No silverware has been paraded through Paisley since the Frank McGarvey inspired Scottish Cup win of 1987 just as Scottish football opted into a dark period of spending way beyond it’s means.
It’ll be a long long time before any St Mirren player can match the pay-slips of Steve Archibald or Victor who moved to Love Street from La Liga.
The last 20 years have been tough for St Mirren with the debt build up from that period only really paid off when Love Street was sold in 2008 and a new 6,000 seater stadium built a mile away at Greenhill Road.
Transfer fees are almost a thing of the past but sharp scouting and selling on players like Stephen McGinn has kept the club on an even keel and presented a good footballing platform to players like Steven Thompson, Gary Teale and Jim Goodwin.
While some people, like Stewart Regan and Neil Doncaster’s world collapsed with the liquidation of Rangers, St Mirren have demonstrated what can be achieved by living within your means and refusing to push the club towards financial meltdown.

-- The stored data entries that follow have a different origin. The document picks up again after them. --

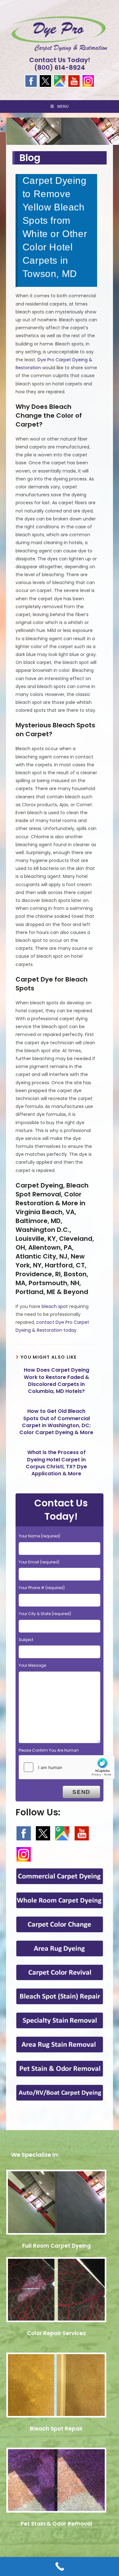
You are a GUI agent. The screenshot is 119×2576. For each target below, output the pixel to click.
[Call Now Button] (59, 2566)
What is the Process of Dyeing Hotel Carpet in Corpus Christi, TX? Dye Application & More (56, 1463)
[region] (59, 129)
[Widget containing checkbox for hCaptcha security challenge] (67, 1767)
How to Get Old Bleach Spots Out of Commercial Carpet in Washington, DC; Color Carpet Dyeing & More (56, 1422)
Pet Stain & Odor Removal (56, 2524)
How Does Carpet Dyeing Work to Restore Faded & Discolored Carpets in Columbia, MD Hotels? (56, 1381)
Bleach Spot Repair (56, 2428)
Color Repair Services (56, 2333)
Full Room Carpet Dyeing (56, 2246)
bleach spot (55, 1306)
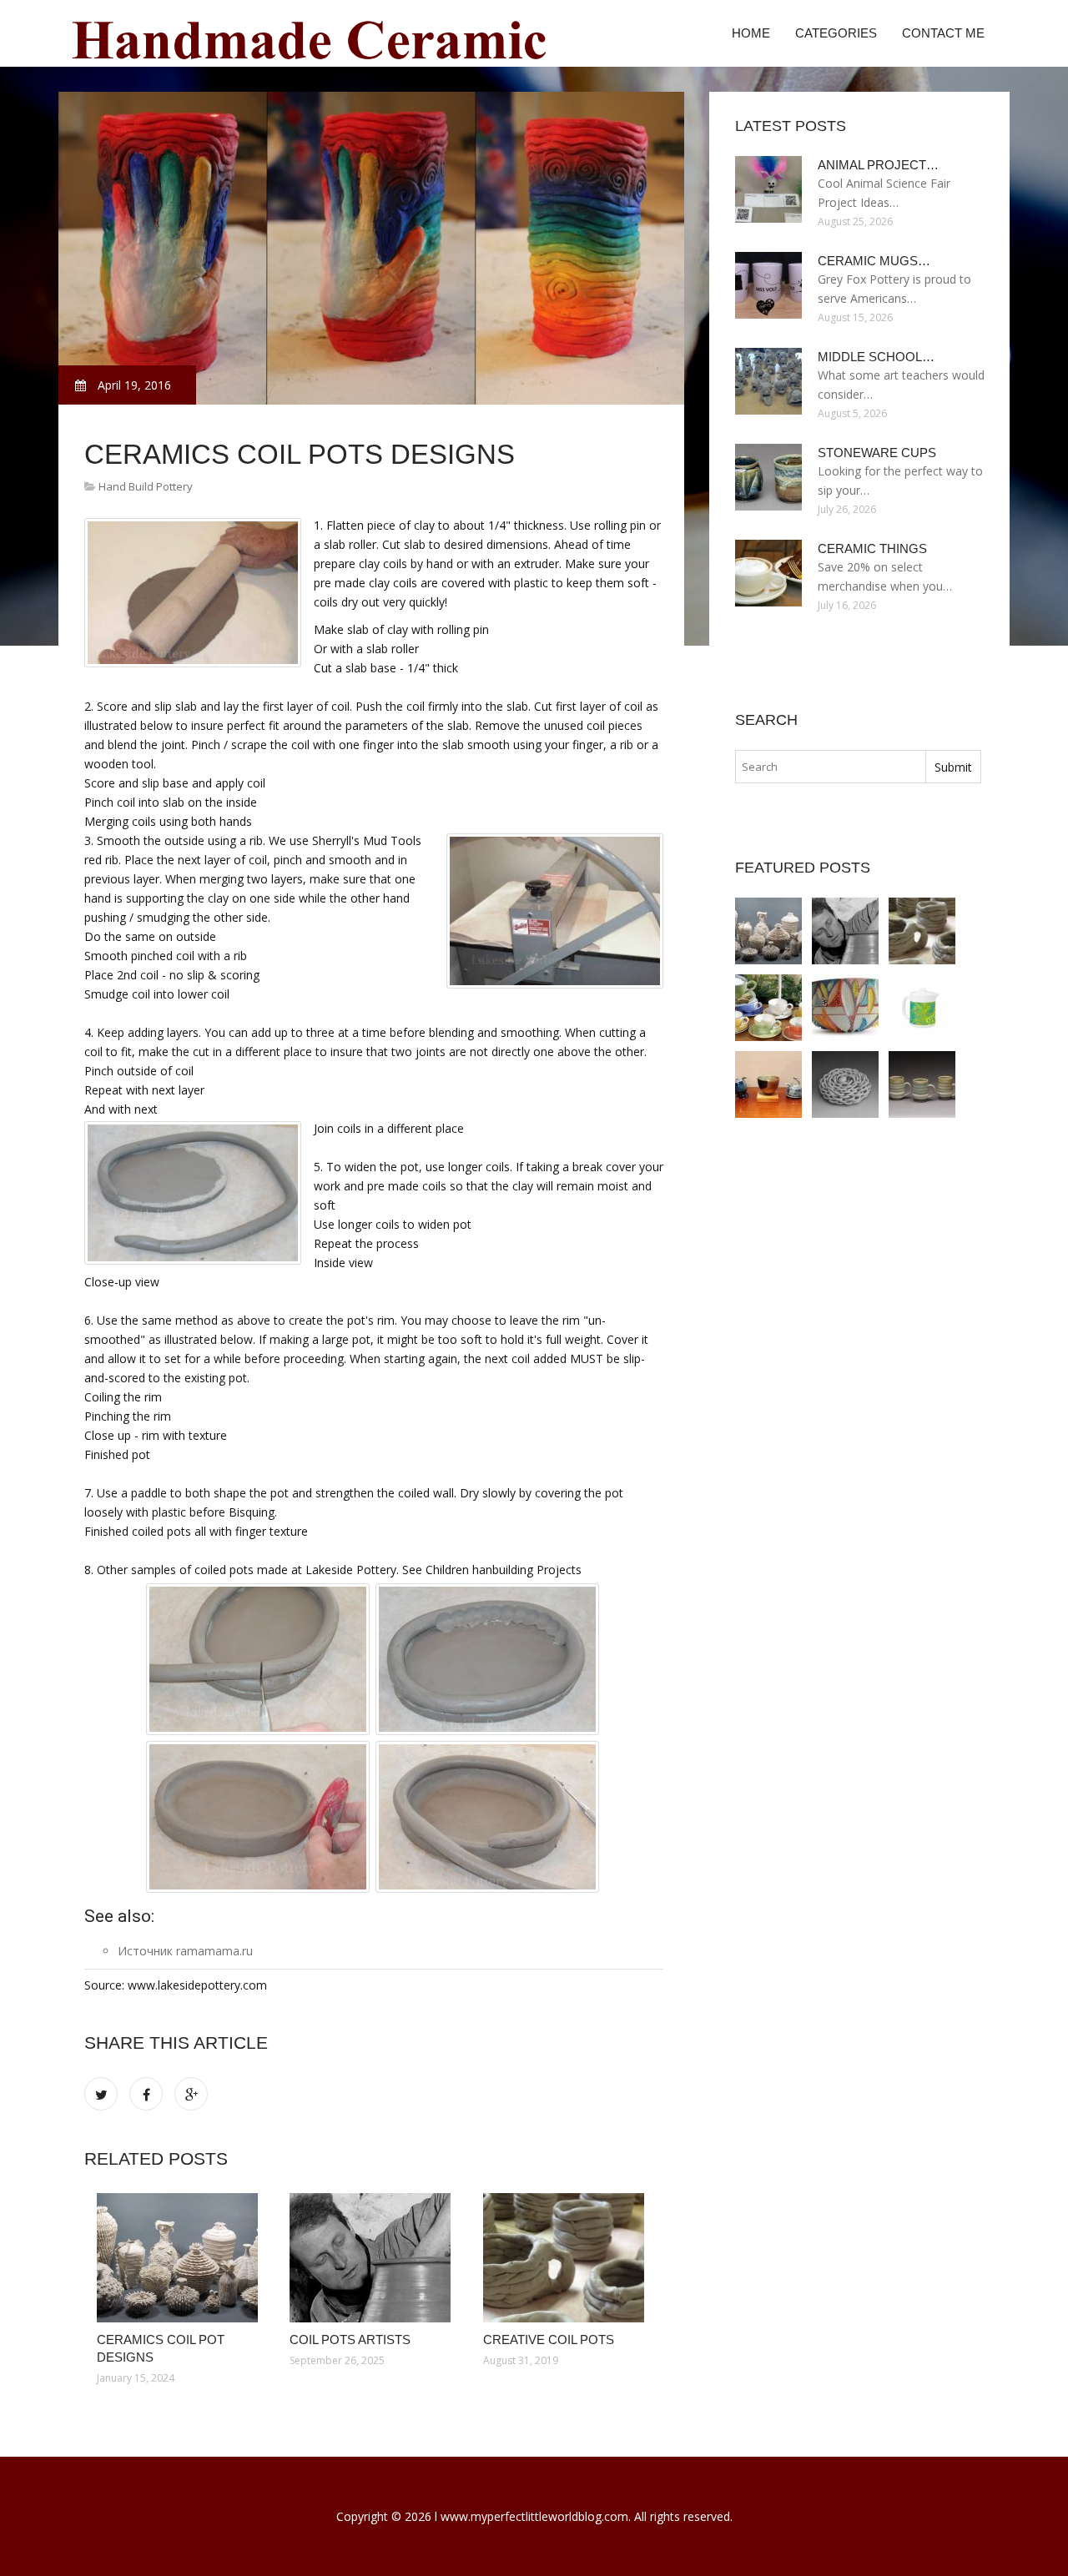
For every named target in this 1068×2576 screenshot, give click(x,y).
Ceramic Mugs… (874, 261)
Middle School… (876, 357)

Every club in the SPL can realistically raise their expectations to reach Hampden once a season or hit the jackpot like Kilmarnock and St Mirren by lifting a trophy.
While the 15,000 Paisley fans at Hampden yesterday are unlikely to create a rush for season tickets the club has demonstrated it’s competitiveness and created a fantastic new memory for a generation of supporters who’d almost come to expect silverware to elude their club.
If more clubs can aspire to emulate St Mirren the Scottish game will have a sustainable model that supporters across the country can buy into and appreciate for it’s honesty.